Auch Schwimm-Olympiasieger und Weltmeister schauten irritiert auf die skurrile Szenerie. Ein kleines, zierliches Mädchen vor unzähligen Kameras und Mikrofonen dieser Welt. Dick eingemummelt in ein großes Handtuch kommt die erst zehnjährige Alzain Tareq aus dem Wüstenstaat Bahrain nach ihrem ersten WM-Start in Kasan nur schrittchenweise voran. Alle wollen etwas von der Schülerin wissen.
Ob es ihr Spaß mache, ob sie mit ihrer Zeit zufrieden sei, was ihre Ziele seien.
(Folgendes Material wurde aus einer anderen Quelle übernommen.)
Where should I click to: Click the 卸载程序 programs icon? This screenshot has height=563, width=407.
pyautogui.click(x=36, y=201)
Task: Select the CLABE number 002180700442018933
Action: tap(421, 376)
Die Aufmerksamkeit für das 35-Kilo-Leichtgewicht am Freitag auf dem Terrain von muskelbepackten Modellathleten ist größer als für Weltmeister und Weltrekordler.
Aber gehört eine Zehnjährige überhaupt zur Schwimm-WM? Viel zu früh, sagen die einen. Warum nicht, sagen die anderen. Bei deutschen Meisterschaften könnte eine Zehnjährige nicht starten, bei einer EM dürfen junge Frauen erst ab 15 vom Startblock springen. Bei der WM gibt es solche Untergrenzen nicht. Wie viel Druck und wie viel Freiwilligkeit bei einem solch ungewöhnlichen Auftritt dabei sind, wissen letztlich nur die Protagonisten selbst. Sichtlich beeindruckt war Alzain Tareq von den vielen Fragen der Reporter. Zu dem nach offiziellen Angaben 1,36 Meter kleinen Mädchen beugten sich die Journalisten entweder hinab oder gingen gar in die Hocke. Mit einem solchen Ansturm hätten auch Erwachsene zu kämpfen gehabt.
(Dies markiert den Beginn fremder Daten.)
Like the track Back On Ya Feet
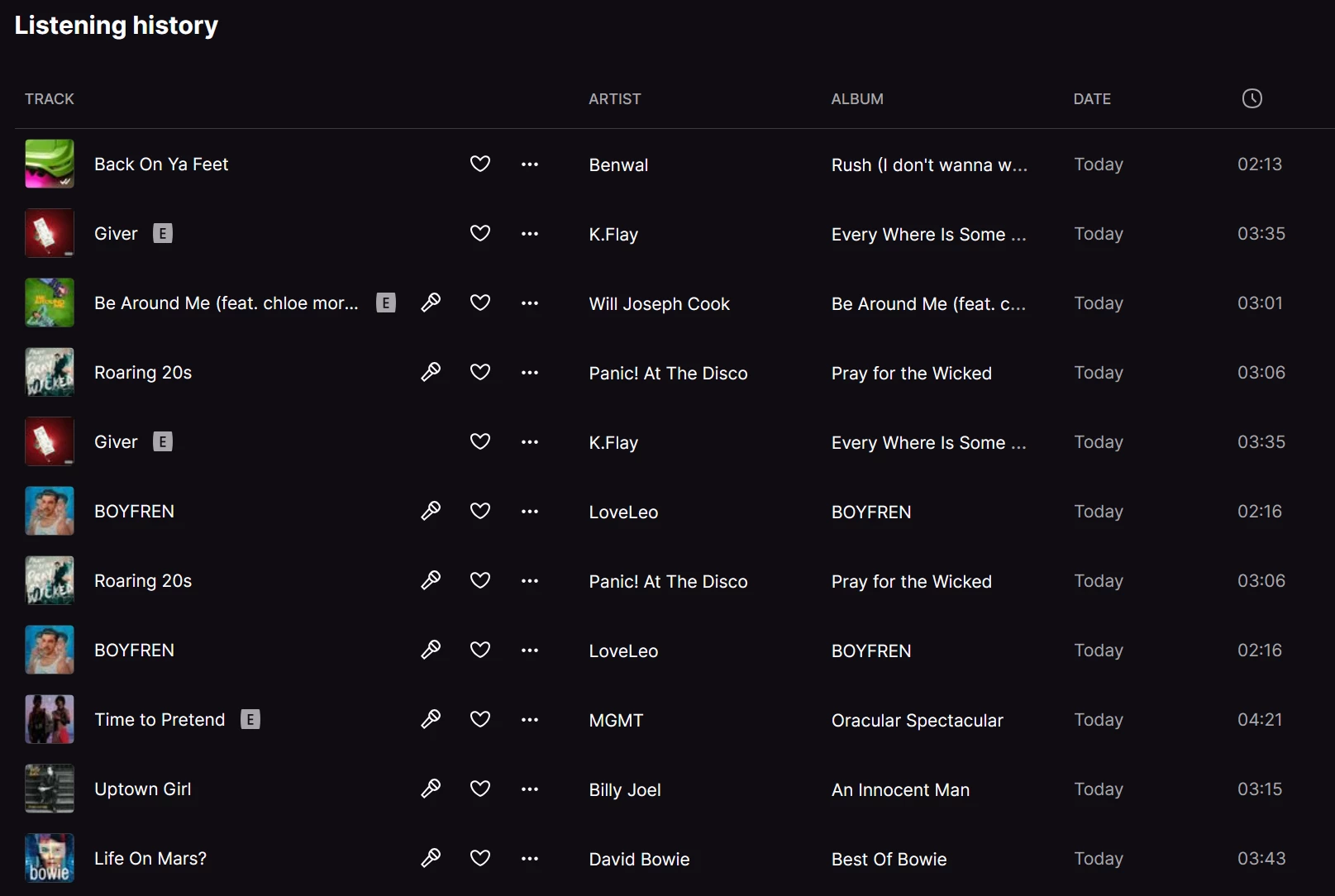Screen dimensions: 1335x896 tap(480, 164)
Ja, sie sei glücklich, nein, sie könne schneller schwimmen, und auf jeden Fall wolle sie zu Olympia. Kurz und knapp sprach das Talent, die schwarze Badekappe und die pinke Schwimmbrille auch lange nach dem Rennen immer noch auf dem Kopf. Trotz vieler einsilbiger Antworten auf Englisch dauerte der Interviewmarathon nach ihren 41,13 Sekunden und dem 64. und letzten Platz der Vorläufe über 50 Meter Freistil ewig.
Erst nach einer halben Stunde führte Bahrains Teamleader Khaled Ahmed Abdulla Sultan, die Videokamera immer dabei, den Schützling am Aufwärmbecken und an vielen Schwimmriesen vorbei zur Umkleide. Zum Vergleich: Die Weltbesten brauchen rund zehn Minuten um den Mixed-Zone genannten Fragebereich zu durchschreiten.
Den Jutebeutel, aus dem der Mannschaftsführer ihr irgendwann ein bisschen unbeholfen eine rote Trainingsjacke und ein paar pinke Flipflops gereicht hatte, trug die Nachwuchsathletin beim Weg aus dem Stadion selbst über dem Arm. Stolz stellte sie sich die Tochter einer Lehrerin und eines ehemaligen Schwimmers so noch einmal zu den letzten Erinnerungsfotos in der Arena. Erschöpft wischte sie sich über die Wangen. Endlich hatte die zarte Schwimmerin auch wieder Zeit für einen weiteren Schluck aus der Wasserflasche in ihrer Hand.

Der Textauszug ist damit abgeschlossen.